Circumcision could also be carried out due to its medical benefits. Some studies show that men who are circumcised have a reduced risk of contracting sexually transmitted diseases and HIV. Circumcised men also have a decreased risk of penile cancer. However, circumcision is not without its risks, such as bleeding and infections.
A cleft lip is when the skin and bones of the upper jaw, mouth, and nose do not fuse entirely during the early weeks of pregnancy. While doctors do not know all of the causes of cleft lips or cleft palates, the evidence shows that genetics and environmental causes can be contributing factors.
While a cleft lip can cause issues with suckling, eating, and breathing, repairing a cleft lip is not always necessary, and thus considered an elective procedure. Nevertheless, most parents choose to repair a cleft lip with cheiloplasty surgery at around three months of age.

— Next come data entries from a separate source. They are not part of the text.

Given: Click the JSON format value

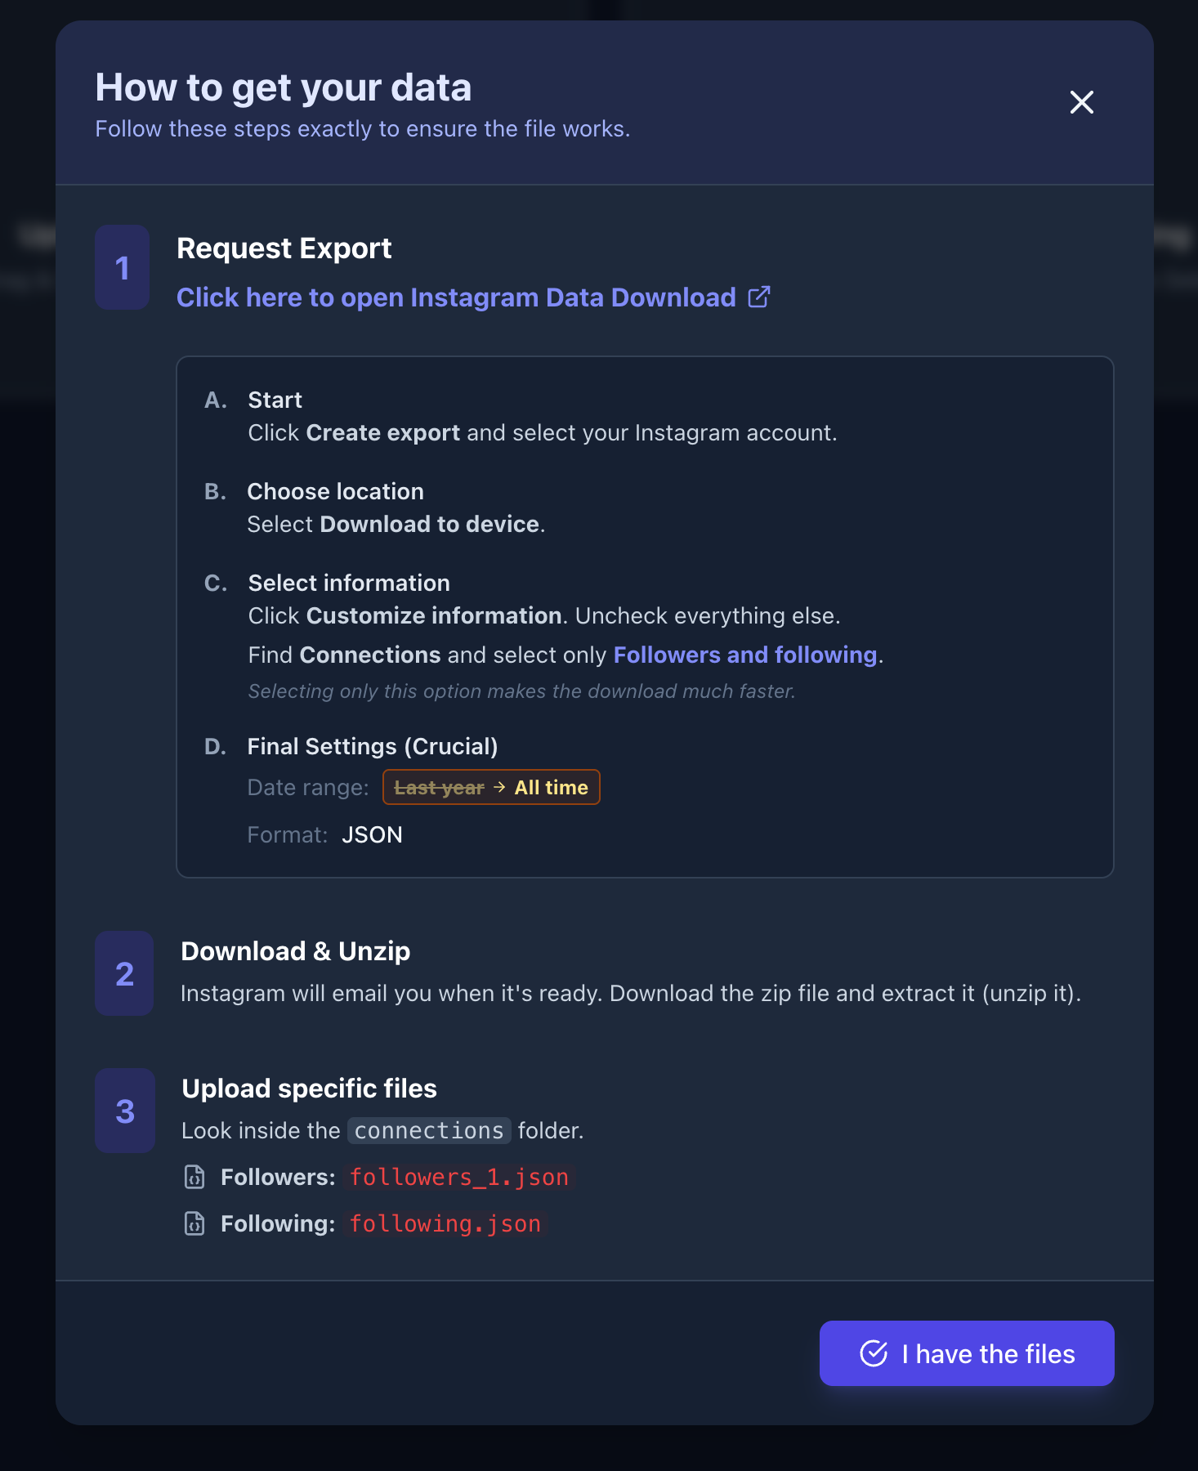Looking at the screenshot, I should tap(372, 834).
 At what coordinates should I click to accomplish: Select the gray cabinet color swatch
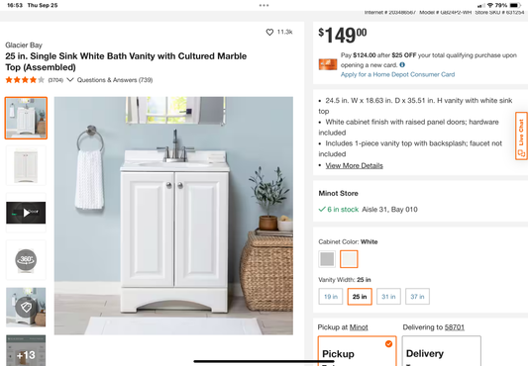(327, 259)
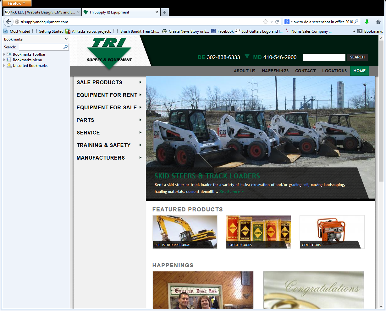Screen dimensions: 386x311
Task: Open the Getting Started bookmark
Action: tap(49, 31)
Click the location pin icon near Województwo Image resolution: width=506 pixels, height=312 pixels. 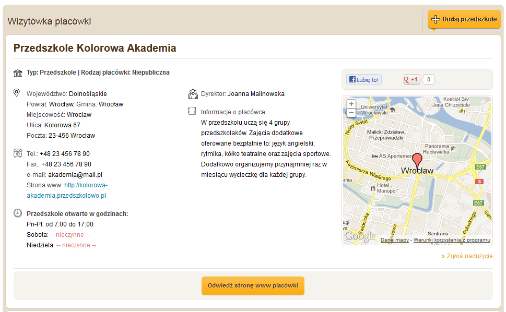(x=17, y=93)
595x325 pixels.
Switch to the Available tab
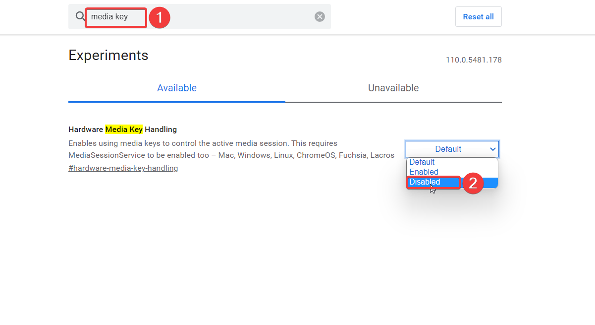[177, 88]
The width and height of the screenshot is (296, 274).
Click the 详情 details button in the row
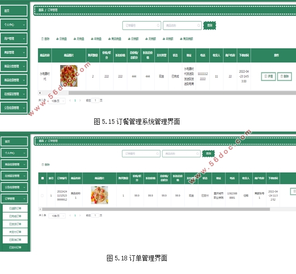(269, 76)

It is believed that 47% of babies will develop flat spots on their skulls. These flat spots are usually the result of a baby sleeping in the same position. However, they could also be caused by the birth canal causing irregular shaping of the skull during birth.
Most of the time, the flat spots have no medical risks and are merely a cosmetic issue. However, some parents elect to correct the spots before the skull is fully fused. Unfortunately, once the skull is fused, it is often too late to fix the shape of the skull with head shaping therapy. Head shaping therapy involves using a baby head shaping helmet (which the baby wears for a couple of months) to encourage the skull to grow in a more even way.

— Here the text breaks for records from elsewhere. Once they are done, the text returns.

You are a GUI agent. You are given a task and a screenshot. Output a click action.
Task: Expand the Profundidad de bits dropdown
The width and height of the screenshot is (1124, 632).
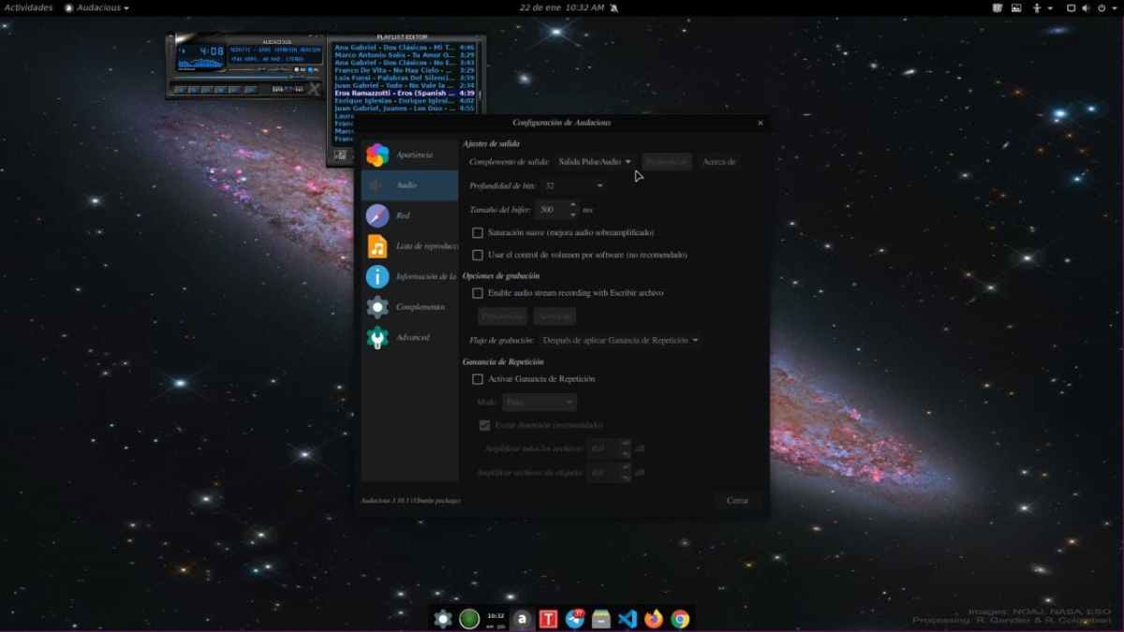click(571, 185)
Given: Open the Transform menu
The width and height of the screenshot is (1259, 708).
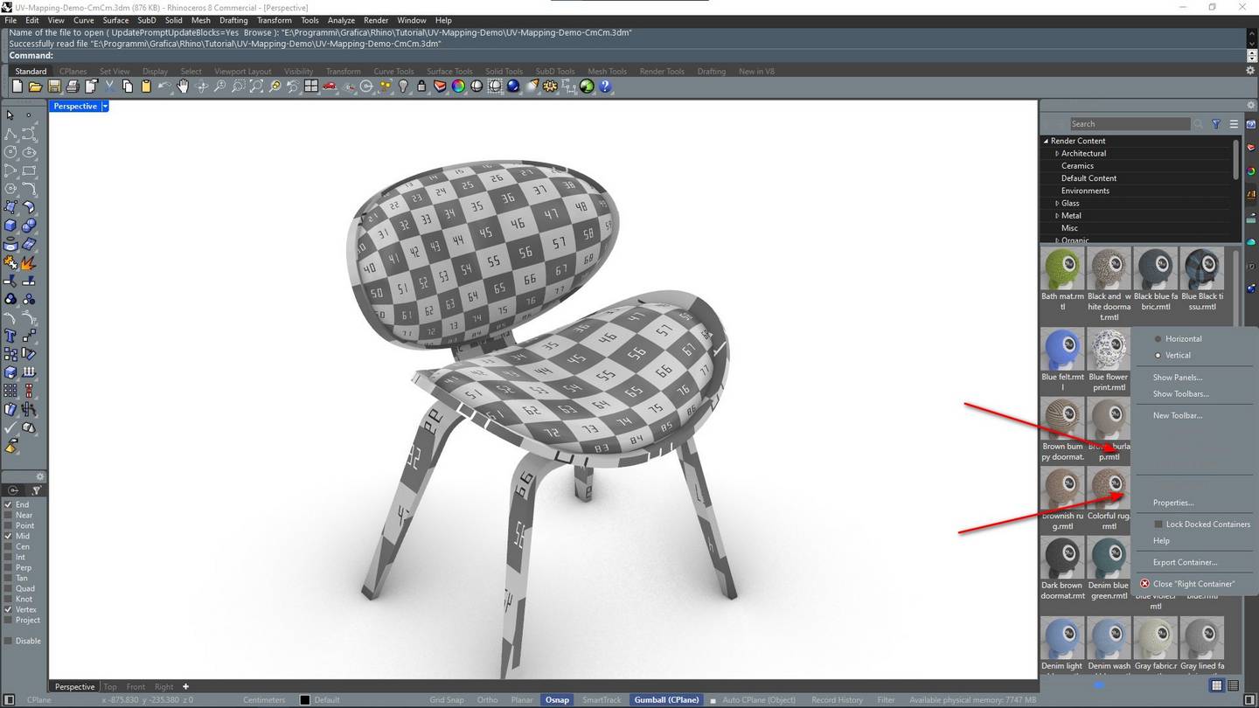Looking at the screenshot, I should coord(275,20).
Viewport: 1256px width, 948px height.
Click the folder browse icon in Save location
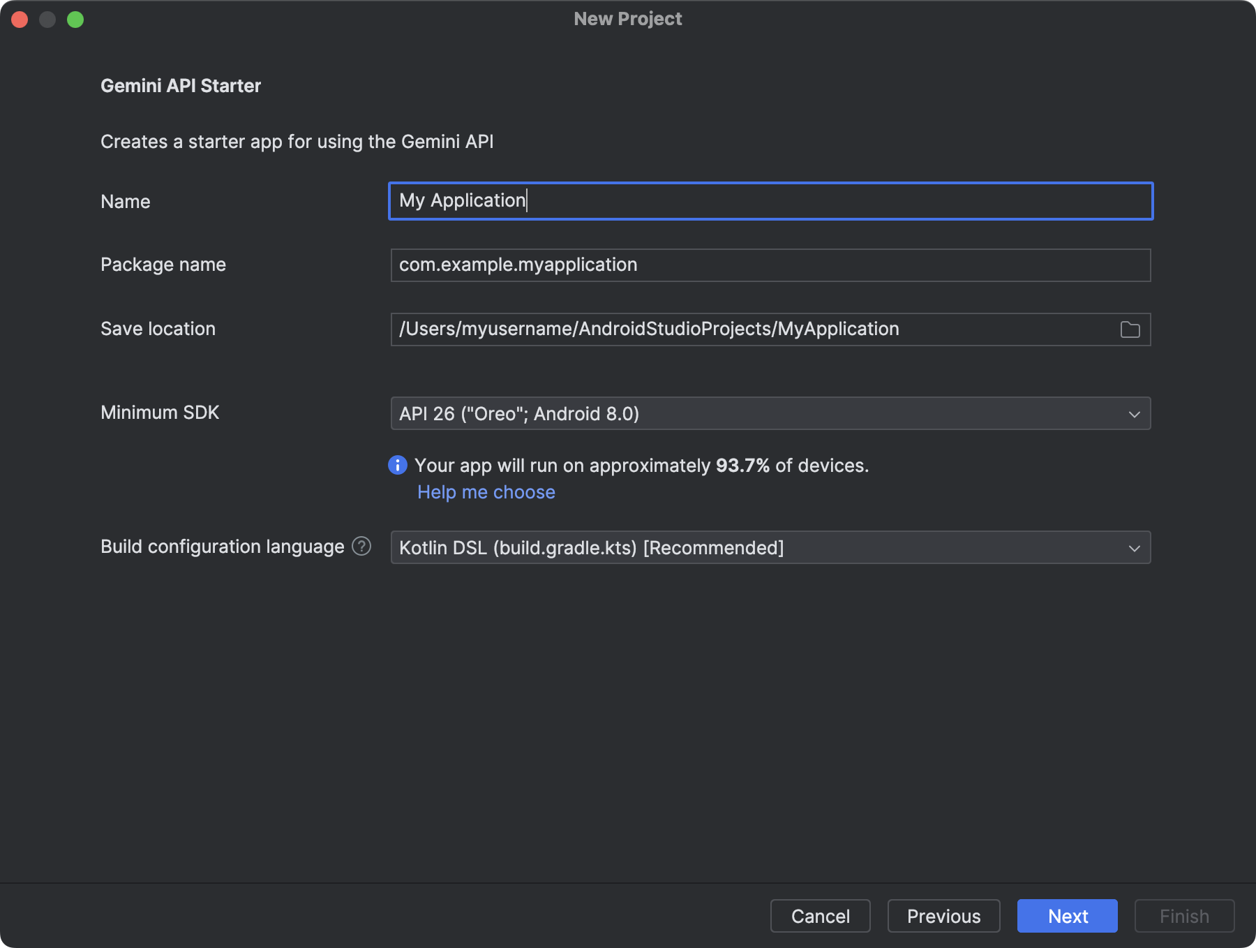[x=1130, y=329]
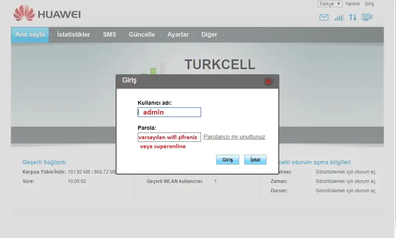396x238 pixels.
Task: Cancel login with the İptal button
Action: tap(255, 159)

Mole and birthmark removal
Birthmarks and moles are often not harmful but can affect a person’s physical appearance. Sometimes, birthmarks affect a baby’s health. Laser therapy, medications, or surgery can be used to remove any unwanted spots, whether they are harmful or not.
Ear tube surgery
It is believed that five out of six children will have had an ear infection at least once by their third birthday. Even though ear infections are prevalent in young children, some children are more susceptible to recurring infections.
For infants suffering from chronic ear infections, ear tube surgery could be recommended. During this elective procedure, a surgeon pierces the eardrum and inserts a small tube. The tube helps to drain fluid out of the ear and regulate the pressure inside and outside of the ear. This is a fairly straightforward procedure and only takes about 15 minutes.
Parents often choose to have their children undergo elective procedures for cosmetic or religious reasons. While most of these procedures carry minimal risk, talking to a paediatrician is still worthwhile.